▸ About this exercise
Line by line, copy out the entries exactly and leave the pictures behind.

(Recorded data)
========================================================================

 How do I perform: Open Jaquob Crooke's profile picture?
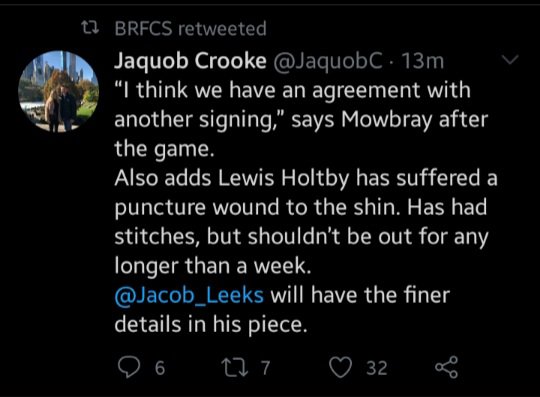59,91
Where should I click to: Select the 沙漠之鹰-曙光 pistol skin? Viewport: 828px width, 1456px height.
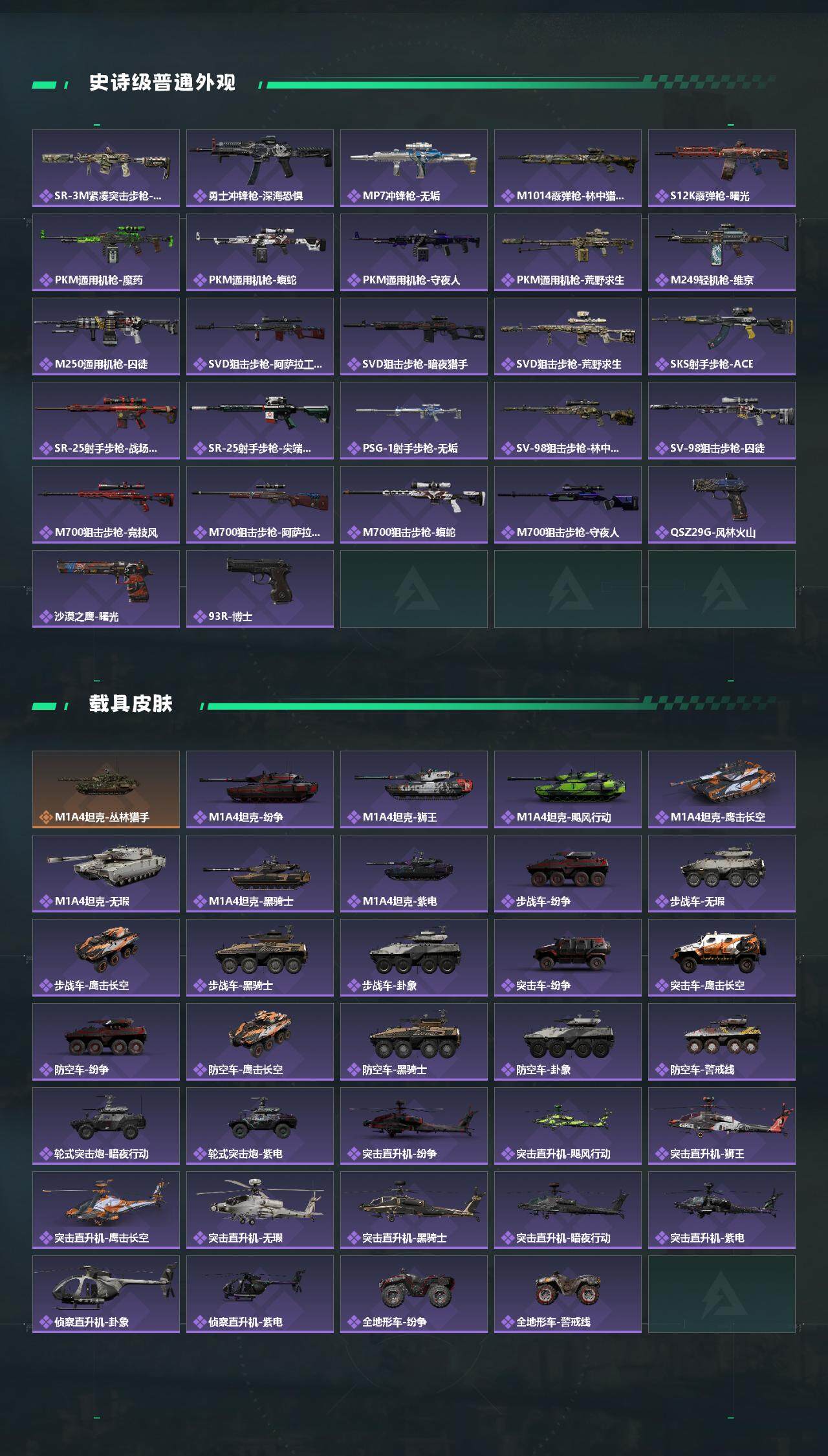(x=106, y=589)
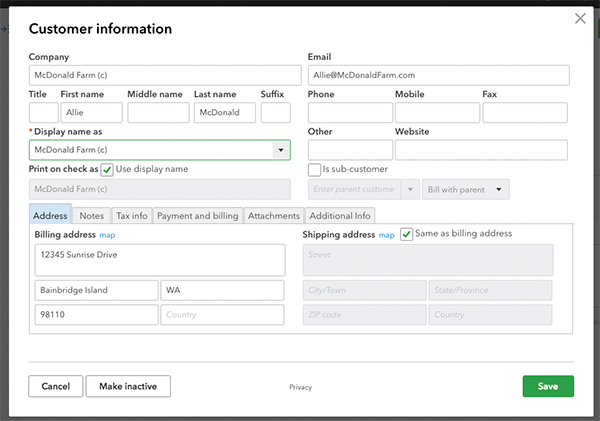This screenshot has width=600, height=421.
Task: Click the Save button
Action: pyautogui.click(x=547, y=386)
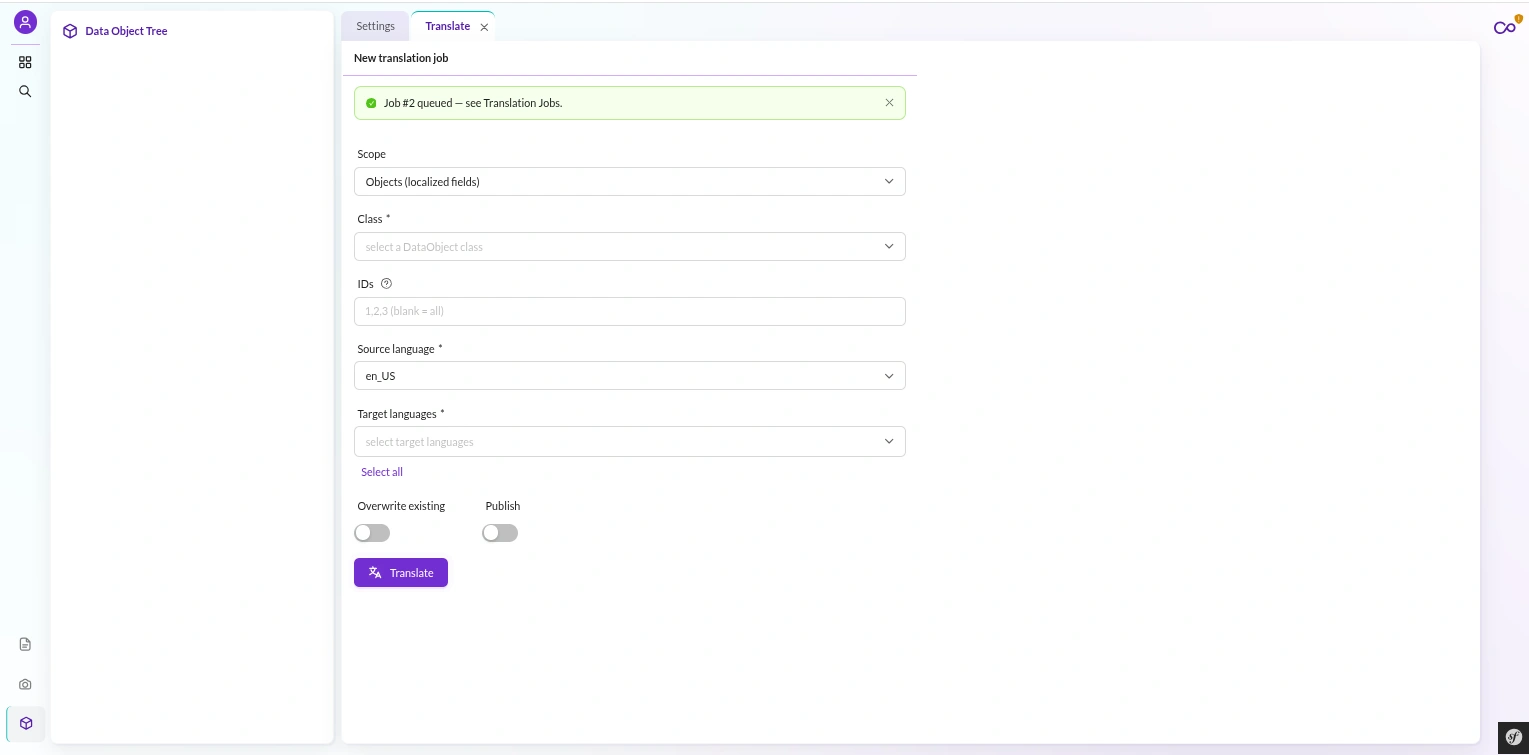Open the documents icon in left sidebar
The height and width of the screenshot is (755, 1529).
(x=25, y=645)
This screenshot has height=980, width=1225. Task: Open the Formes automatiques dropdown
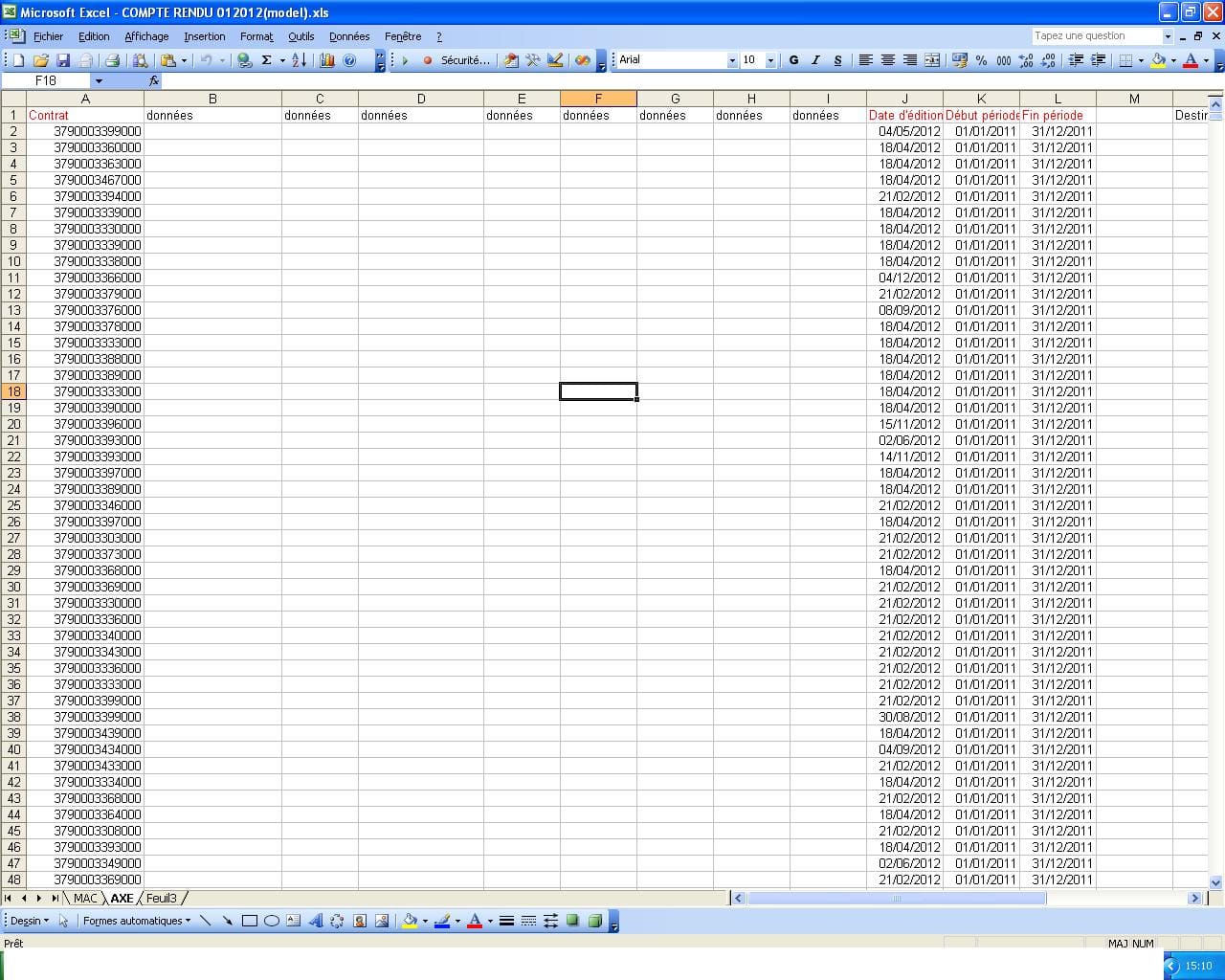[x=136, y=921]
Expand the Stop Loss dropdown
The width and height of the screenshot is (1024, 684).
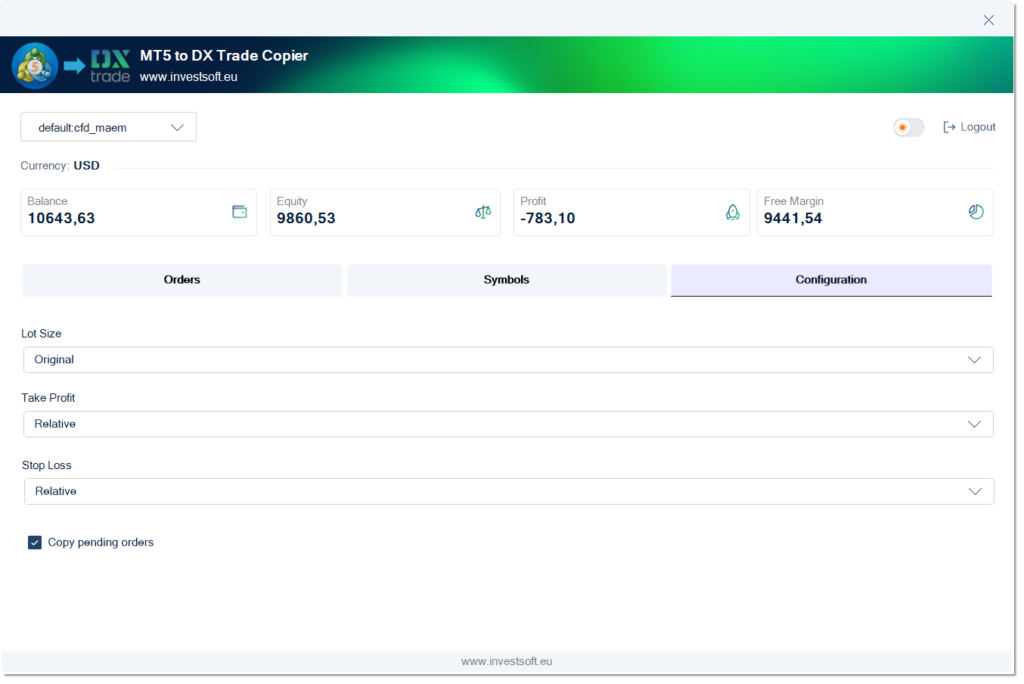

========================================================================

▸ Answer to the exercise
 How do I perform: Open Jaquob Crooke's profile picture?
59,91
Where should I click to: Select the 沙漠之鹰-曙光 pistol skin? Viewport: 828px width, 1456px height.
(x=106, y=589)
This screenshot has width=600, height=421.
Task: Click the Save button
Action: pyautogui.click(x=547, y=386)
Open the documents icon in left sidebar
The height and width of the screenshot is (755, 1529).
(x=25, y=645)
This screenshot has height=980, width=1225. Task: Open the Formes automatiques dropdown
[x=136, y=921]
Expand the Stop Loss dropdown
The width and height of the screenshot is (1024, 684).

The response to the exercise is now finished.